Macdonald cited several reasons why he chose Vanderbilt. “VUMC is undergoing a major expansion of research into the biological basis for human diseases and their treatment and in neuroscience research,” he said. “It’s a unique opportunity to recruit a substantial group of physician scientists with the objective to expand our understanding of the function of the brain and the basis for human brain disorders and to develop new treatments for these disorders.”

Lee E. Limbird, Ph.D., associate vice chancellor for Research, shares the excitement of Jacobson and Chapman on Macdonald’s appointment. “He will play a pivotal role in linking basic research with solving clinical enigmas to improve treatment of a number of neurological and degenerative diseases,” she said.

Dr. Charlie Beattie, professor and chair of Anesthesiology, chaired the search committee comprised of VUMC faculty from a wide range of disciplines.

Macdonald, who begins July 1, said his plans for the department are to expand the excellent neurological clinical care and clinical research at Vanderbilt developed under the leadership of Dr. Fenichel. “I am interested in expanding clinical neurology programs including epilepsy, sleep medicine, neuromuscular disease and degenerative brain diseases and in expanding fundamental neuroscience research into neurological diseases at Vanderbilt,” he added. “I look forward to establishing a research enterprise that will be nationally recognized and will also foster collaboration with the strong basic scientists and with other clinical departments at Vanderbilt.”

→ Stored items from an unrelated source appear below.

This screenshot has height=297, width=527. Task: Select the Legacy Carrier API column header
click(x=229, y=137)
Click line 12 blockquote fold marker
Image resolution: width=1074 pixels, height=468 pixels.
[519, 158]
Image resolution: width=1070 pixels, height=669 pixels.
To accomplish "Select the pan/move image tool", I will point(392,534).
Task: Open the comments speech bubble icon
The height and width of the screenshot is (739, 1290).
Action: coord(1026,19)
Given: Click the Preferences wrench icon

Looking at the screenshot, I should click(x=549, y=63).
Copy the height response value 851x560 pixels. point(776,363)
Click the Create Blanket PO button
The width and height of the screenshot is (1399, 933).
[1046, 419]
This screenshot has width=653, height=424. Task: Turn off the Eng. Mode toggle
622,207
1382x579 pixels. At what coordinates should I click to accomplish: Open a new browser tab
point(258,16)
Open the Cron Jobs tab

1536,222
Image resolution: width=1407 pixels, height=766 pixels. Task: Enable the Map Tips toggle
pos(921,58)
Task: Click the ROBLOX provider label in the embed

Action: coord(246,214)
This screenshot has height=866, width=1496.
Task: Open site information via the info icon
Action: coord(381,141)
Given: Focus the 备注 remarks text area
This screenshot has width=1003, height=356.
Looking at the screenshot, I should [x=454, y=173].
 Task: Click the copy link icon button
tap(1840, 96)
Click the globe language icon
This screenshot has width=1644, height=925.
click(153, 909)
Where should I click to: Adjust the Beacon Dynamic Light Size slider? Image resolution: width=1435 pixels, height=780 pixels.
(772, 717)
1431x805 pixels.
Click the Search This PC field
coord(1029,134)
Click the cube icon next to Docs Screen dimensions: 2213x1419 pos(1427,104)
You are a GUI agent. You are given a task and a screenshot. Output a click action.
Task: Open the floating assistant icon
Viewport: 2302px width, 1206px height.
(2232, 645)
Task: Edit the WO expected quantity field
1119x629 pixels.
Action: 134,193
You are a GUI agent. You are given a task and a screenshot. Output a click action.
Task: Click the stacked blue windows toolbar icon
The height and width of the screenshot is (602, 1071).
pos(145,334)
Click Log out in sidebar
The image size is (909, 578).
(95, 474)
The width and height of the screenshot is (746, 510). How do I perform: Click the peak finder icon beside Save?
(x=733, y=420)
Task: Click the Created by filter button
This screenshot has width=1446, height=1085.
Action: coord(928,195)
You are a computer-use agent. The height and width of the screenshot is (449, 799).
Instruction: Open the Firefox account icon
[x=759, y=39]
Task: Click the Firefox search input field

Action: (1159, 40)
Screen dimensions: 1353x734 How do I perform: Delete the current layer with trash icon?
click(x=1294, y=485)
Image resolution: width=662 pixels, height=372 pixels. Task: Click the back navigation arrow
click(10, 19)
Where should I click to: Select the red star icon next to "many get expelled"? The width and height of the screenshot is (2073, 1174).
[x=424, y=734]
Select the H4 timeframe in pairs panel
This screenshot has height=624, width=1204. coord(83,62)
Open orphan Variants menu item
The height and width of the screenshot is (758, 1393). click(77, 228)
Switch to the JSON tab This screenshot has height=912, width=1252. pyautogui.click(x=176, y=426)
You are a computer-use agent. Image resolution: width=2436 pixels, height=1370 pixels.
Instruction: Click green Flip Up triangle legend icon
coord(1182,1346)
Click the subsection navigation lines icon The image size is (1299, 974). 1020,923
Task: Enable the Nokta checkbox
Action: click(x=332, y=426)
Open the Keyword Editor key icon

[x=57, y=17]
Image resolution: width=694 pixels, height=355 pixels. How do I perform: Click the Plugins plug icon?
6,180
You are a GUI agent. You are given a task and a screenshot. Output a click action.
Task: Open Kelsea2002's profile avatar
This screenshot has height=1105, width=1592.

Macdonald earned his Ph.D. in Neurophysiology from the University of Virginia in 1969, and his M.D. in 1973. He received his undergraduate degree in 1966 from Massachusetts Institute of Technology in electrical engineering.

Macdonald served as a National Institute of Mental Health postdoctoral fellow in the department of Physiology at the University of Virginia in 1969 and 1970. In 1970, he accepted his first faculty position as an assistant professor in Physiology at the University of Virginia, and after returning to complete his medical degree, he served a residency in the Department of Neurology at Virginia. In 1978, Macdonald accepted a position as associate professor of Neurology at the University of Michigan School of Medicine. In 1981, he was promoted to professor of Neurology and in 1995 was named Russell N. DeJong Professor of Neurology.

Macdonald has had continuous funding from the National Institutes of Health since 1979, and currently holds three NIH R01 grants and serves as co-principal investigator on two training grants. He is a managing editor of the journal Epilepsy Research, an executive editor of the journal Neuropharmacology, and a member of many scientific and neurological editorial boards. His accomplishments include: the awarding of the prestigious Cotzias Lecture and Award, the highest neuroscience research award bestowed by the American Academy of Neurology; the Lennox Lecture and the Epilepsy Research Award, the highest lecture and award bestowed by the American Epilepsy Society; and the University of Michigan Biomedical Research Council Distinguished Lecturer, an honorary annual peer-selected lecture. He has held numerous nationally prominent positions in epilepsy research and academic neurology, including serving as president of the American Epilepsy Society.

Macdonald and his wife Cathy, a psychiatric social worker, have three children and two grandchildren. Macdonald is an enthusiastic sports fan, and he and his wife are avid gardeners.